Tara Karr Roberts: Oh, absolutely. I was in the process of really deep revisions in 2020. Like so many people, I was home with my children, and so much of this book is about motherhood and struggle between wanting to protect your children and not wanting to scare them.
The characters in this book, I think, struggle with feeling trapped and being overbearing, and I was certainly very much in that mindset of trying to figure out how to navigate this immense thing with kids at a really impressionable age. And they needed a lot, and I felt quite literally trapped with them sometimes. In some of the editing, I found things to dig deeper into because of the time that I spent with my husband and children all the time in 2020.
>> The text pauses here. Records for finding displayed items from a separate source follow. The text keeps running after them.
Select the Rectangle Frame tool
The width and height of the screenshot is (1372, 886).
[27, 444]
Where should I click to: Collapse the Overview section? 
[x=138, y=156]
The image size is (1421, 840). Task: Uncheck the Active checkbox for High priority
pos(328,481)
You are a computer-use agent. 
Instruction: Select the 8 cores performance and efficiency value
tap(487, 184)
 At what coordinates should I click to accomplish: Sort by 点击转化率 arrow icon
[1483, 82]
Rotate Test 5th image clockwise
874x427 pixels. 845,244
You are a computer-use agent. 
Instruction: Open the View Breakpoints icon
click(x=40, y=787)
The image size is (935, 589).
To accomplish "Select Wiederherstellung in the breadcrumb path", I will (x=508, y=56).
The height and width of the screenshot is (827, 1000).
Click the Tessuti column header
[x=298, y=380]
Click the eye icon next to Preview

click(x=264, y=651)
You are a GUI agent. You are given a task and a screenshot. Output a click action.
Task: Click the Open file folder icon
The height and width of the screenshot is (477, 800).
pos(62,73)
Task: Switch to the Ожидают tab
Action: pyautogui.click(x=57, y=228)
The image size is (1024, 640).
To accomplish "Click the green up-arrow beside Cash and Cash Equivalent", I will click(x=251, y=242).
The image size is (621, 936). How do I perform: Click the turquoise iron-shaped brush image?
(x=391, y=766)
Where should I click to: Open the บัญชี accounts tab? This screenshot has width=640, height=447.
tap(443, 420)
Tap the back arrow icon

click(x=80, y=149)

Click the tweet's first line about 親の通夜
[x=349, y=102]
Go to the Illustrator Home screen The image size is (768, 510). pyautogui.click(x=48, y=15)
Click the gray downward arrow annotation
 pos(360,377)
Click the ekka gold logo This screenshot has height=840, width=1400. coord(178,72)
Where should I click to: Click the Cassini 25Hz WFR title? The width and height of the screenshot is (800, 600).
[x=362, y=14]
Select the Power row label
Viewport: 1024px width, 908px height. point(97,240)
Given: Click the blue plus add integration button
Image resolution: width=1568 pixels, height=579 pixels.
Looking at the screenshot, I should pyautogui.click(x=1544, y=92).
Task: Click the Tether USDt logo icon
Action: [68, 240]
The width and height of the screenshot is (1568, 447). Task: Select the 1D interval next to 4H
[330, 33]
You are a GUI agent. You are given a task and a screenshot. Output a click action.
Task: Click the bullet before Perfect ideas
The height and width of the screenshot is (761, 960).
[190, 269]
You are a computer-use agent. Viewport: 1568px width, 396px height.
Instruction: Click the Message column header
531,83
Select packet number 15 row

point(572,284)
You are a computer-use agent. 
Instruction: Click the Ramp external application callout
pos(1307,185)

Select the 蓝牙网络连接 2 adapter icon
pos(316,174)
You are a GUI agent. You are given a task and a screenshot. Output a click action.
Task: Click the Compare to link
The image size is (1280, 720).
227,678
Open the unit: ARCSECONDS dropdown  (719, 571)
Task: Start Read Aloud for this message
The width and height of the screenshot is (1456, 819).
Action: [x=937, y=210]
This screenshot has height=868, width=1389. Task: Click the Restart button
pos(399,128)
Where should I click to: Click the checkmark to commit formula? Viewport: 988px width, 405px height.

For the novel "Dayswork," Jennifer and Chris, did you also find that to be a similar case?
Jennifer Habel: In many ways, this book would not have been written without the pandemic, because we have both been each other's close readers and editors for many years, but never wrote together.
And it was being home together that led us on this path of collaborating. So, that was a really interesting and unexpected thing. And the book did sort of take over our home in many ways.
We worked in the dining room, had our materials all over the place. And our daughters, they would say that we "were doing Melville" — [that] was our phrase. They said, "Mom and dad are doing Melville again!"
Chris Bachelder: So, brunch is not going to be [on] time as brunch gets moved back and back. [laughing]
Yeah — just related to the pandemic — there's a sense in which she [the main character] caught something. Our narrator caught something during this time. You know, there's this idea of, you know, this dangerous thing out in the air. And there's a sense in which she's kind of been infected by Melville a little bit.